*Brief*:
For this exercise, copy exactly only the lines from the one containing "You are a computer-use" to the final line of the material below, without the pictures.

*Entries shown*:
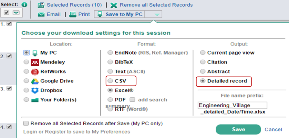Click the Google Drive logo icon
Viewport: 289px width, 138px height.
tap(35, 81)
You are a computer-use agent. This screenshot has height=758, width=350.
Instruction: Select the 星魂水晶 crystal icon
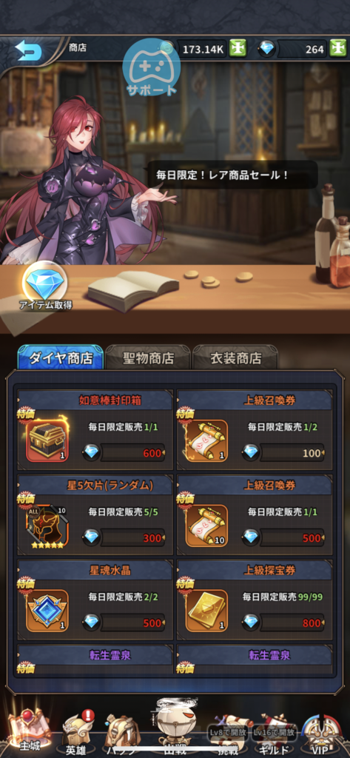(x=47, y=611)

*Result of this task*:
You are a computer-use agent. This screenshot has height=758, width=350.
Instruction: Select the 星魂水晶 crystal icon
(x=47, y=611)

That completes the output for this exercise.